Being consistent will help identify check fraud, should it ever arise. When it comes to dates, some people put the month first, while others use the day. To avoid confusion, spell out the month in that field. Also, double-check the year during the first few months of the year, when you’re still getting used to the date changing.
Use full names and avoid acronyms whenever possible. If the check is to more than person—a wedding gift, for example—put the preposition or between the names. If you write Jon Snow and Cersei Lannister as payees, both must endorse it. If you write Jon Snow or Cersei Lannister, then either party can. Also, if it’s for a soon-to-be-married couple, use the names from the invitation. Even if one spouse is going to take the other’s last name, that process may take a while. The same principle applies to children who don’t have accounts—write their names followed by or and the parent’s name so the check can be cashed. And always use a pen to prevent any unauthorized alterations.
The two amount fields confirm one another. For the number in the box, start at the far left and fill the entire space. Make clear distinctions between dollars and cents with decimals. Clearly spell out the intended amount. Add a horizontal line through any empty space at the end to prevent unauthorized additions. If you make a glaring error, write VOID in big letters across the entire check and start a new one.
It’s optional and mostly for your records.
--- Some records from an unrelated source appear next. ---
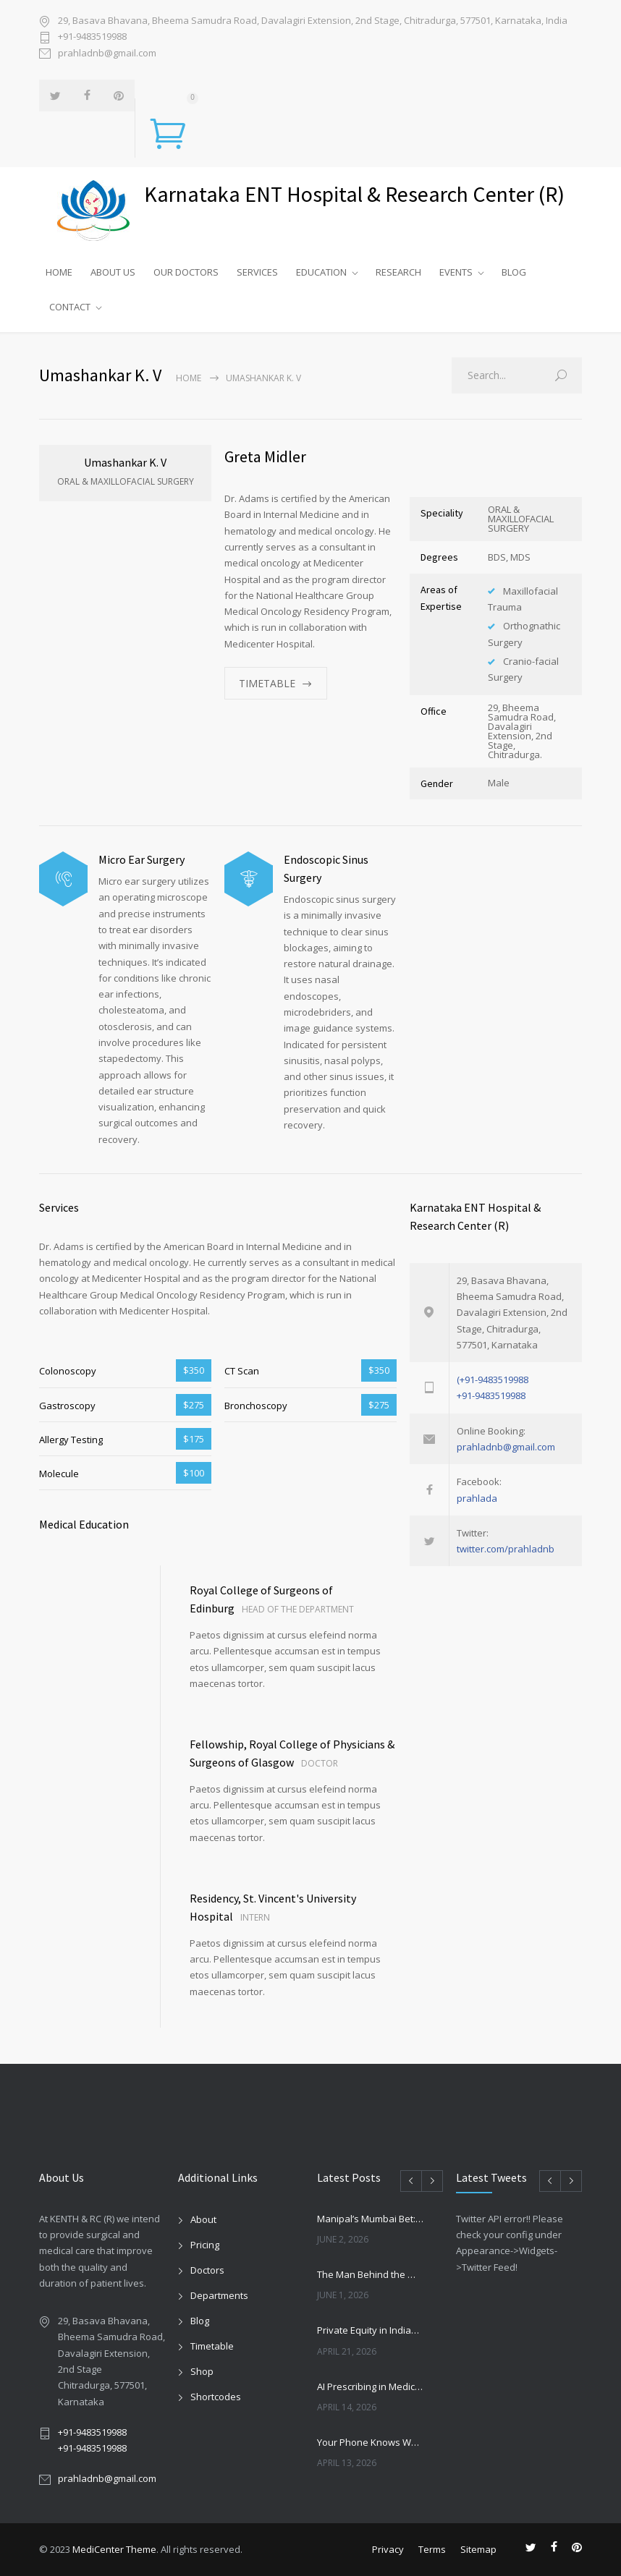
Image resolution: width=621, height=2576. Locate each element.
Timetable (212, 2345)
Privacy (388, 2549)
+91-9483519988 (92, 36)
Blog (199, 2320)
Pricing (204, 2244)
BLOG (514, 272)
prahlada (477, 1498)
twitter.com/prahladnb (505, 1548)
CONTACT (69, 306)
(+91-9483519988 (492, 1379)
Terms (432, 2549)
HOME (59, 272)
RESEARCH (398, 272)
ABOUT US (112, 272)
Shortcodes (215, 2396)
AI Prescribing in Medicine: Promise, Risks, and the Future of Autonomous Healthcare (370, 2386)
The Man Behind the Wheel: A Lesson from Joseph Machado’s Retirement (370, 2274)
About (203, 2219)
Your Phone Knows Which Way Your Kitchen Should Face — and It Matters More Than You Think (370, 2442)
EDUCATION (321, 272)
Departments (219, 2295)
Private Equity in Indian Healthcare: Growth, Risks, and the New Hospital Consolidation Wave (370, 2330)
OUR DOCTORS (186, 272)
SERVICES (257, 272)
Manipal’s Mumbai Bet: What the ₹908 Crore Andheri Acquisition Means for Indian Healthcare (370, 2218)
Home (188, 378)
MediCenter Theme (114, 2549)
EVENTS (456, 272)
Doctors (207, 2270)
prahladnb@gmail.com (107, 52)
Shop (202, 2371)
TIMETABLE (267, 683)
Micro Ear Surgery (141, 859)
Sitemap (478, 2549)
However, it can help you avoid payment disputes—if your landlord says you didn’t pay your rent in June, but you have a carbon copy of the check that reads June rent payment on the bottom, you’ll be in the right. If you have an account or invoice number with a utility company, putting it on the memo line will help connect the check and the payment stub if they get separated.
These have power, because a check isn’t valid until signed. Complete all other fields first and then write your signature when you’re ready to give it to the payee. With joint accounts, either party can sign. Once again, consistency will help prevent fraud.